À Hagenbach, la communauté est en émoi après la découverte d'un enfant séquestré pendant plus d'un an. Cette affaire soulève d'importantes questions sur les failles du système administratif et éducatif qui ont permis à l'enfant de rester invisible, malgré les obligations légales de suivi.
Pour découvrir l’intégralité de cette tragique histoire, visionnez notre reportage.
Le 15 avril à Hagenbach, il est difficile de recueillir des témoignages auprès des habitants, tant le choc est palpable. Les portes restent closes, et les riverains préfèrent garder le silence. Une voisine, dont la maison est mitoyenne à la cour où l'enfant a été retenu, témoigne : "Il n’y avait pas de bruit, rien du tout. Si j’avais entendu quelque chose, je me serais sûrement inquiétée."
Comment est-il possible qu’un enfant ait pu être ainsi caché pendant plus d’un an ? Une autre résidente se souvient avoir aperçu l’enfant une seule fois, lorsque son père et sa compagne sont arrivés dans le village. Elle relate : "Il m’avait dit qu’il l’avait mis en psy. Au fil du temps, j’ai trouvé cela étrange.

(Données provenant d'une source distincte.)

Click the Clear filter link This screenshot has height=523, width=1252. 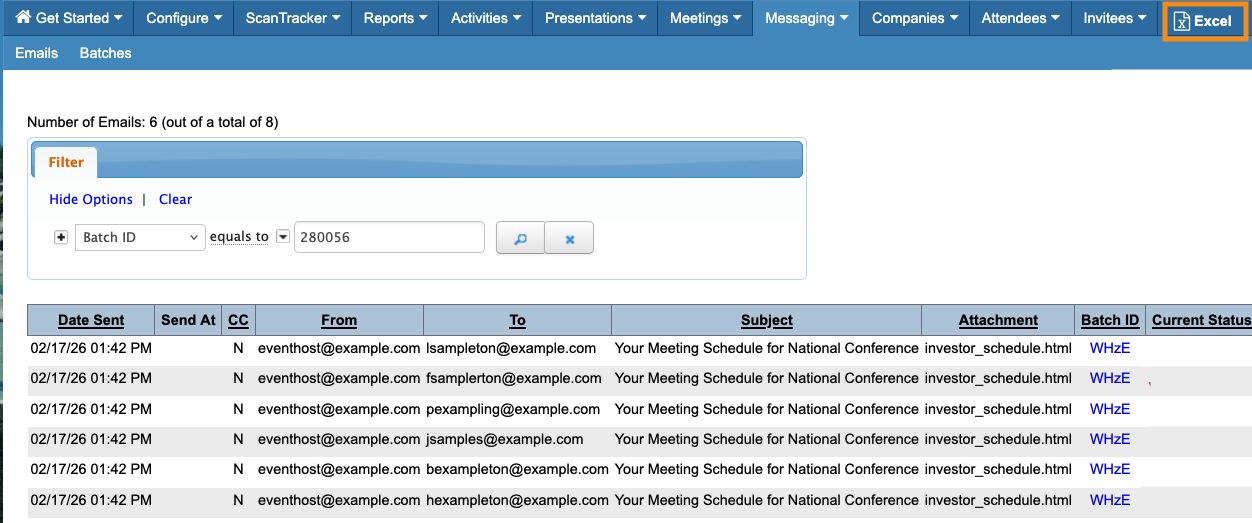coord(175,199)
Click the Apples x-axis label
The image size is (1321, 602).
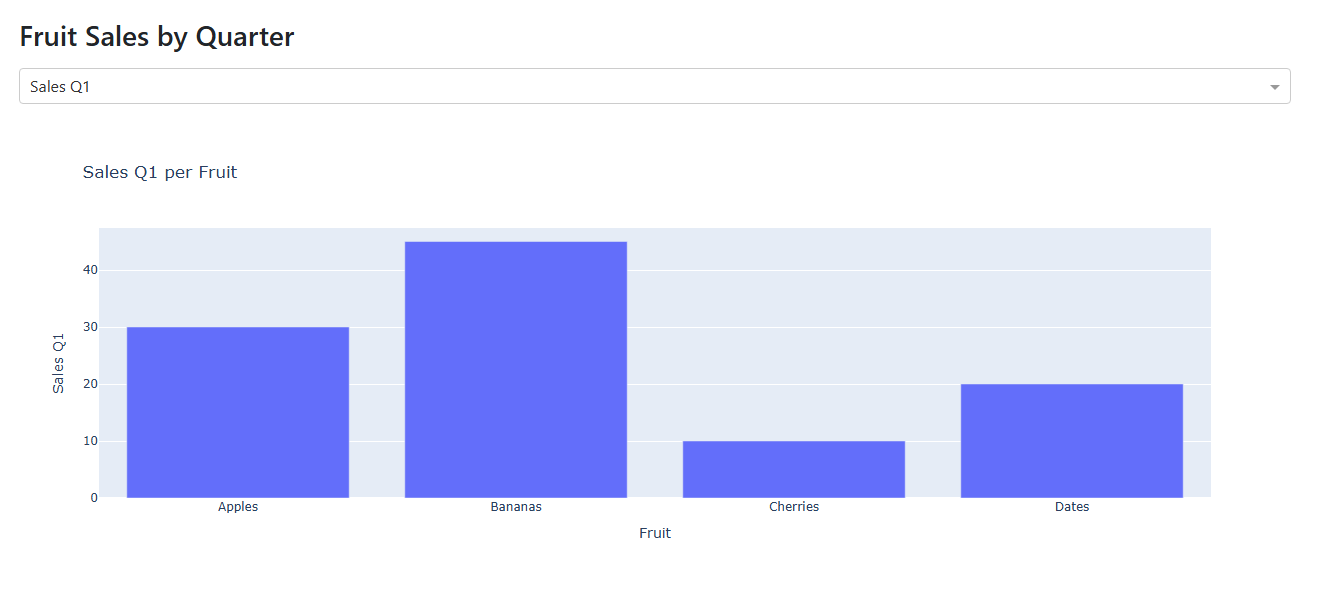coord(238,507)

Mais quand on ne reçoit plus d’informations, on finit par cesser de questionner."
Un enfant disparu des radars
L’enfant a disparu non seulement de la vue des voisins, mais aussi des systèmes administratifs. En mars 2024, la famille quitte Mulhouse pour s'installer à Hagenbach, un village de 800 habitants. Bien que la famille se soit signalée à la mairie avec ses trois enfants, le garçon termine son année de CP à Mulhouse jusqu'en juillet. À la rentrée suivante, son père informe son école de son intention de le scolariser ailleurs, mais l'enfant ne rejoint ni l'école d'Hagenbach ni une autre. Guy Bach, l'ancien maire, explique : "Les enfants arrivent scolarisés et ont le droit de poursuivre leur cycle sans changement d'école."
Selon le code de l’éducation, chaque maire doit dresser une liste des enfants en âge d’être scolarisés dans sa commune. Cependant, cette règle est souvent mal comprise et difficilement applicable, surtout dans les zones rurales. Cette carence souligne un dysfonctionnement, comme l’indique Laurent Boyet, président de l’association "Les Papillons" : "Si un enfant est retiré d'une école, est-ce qu'il est scolarisé à domicile ? Cette preuve doit être apportée, mais elle a fait défaut dans cette affaire."
Alors que l’enquête judiciaire est en cours, une enquête administrative a également été ouverte pour examiner les éventuelles carences dans la gestion de ce dossier troublant.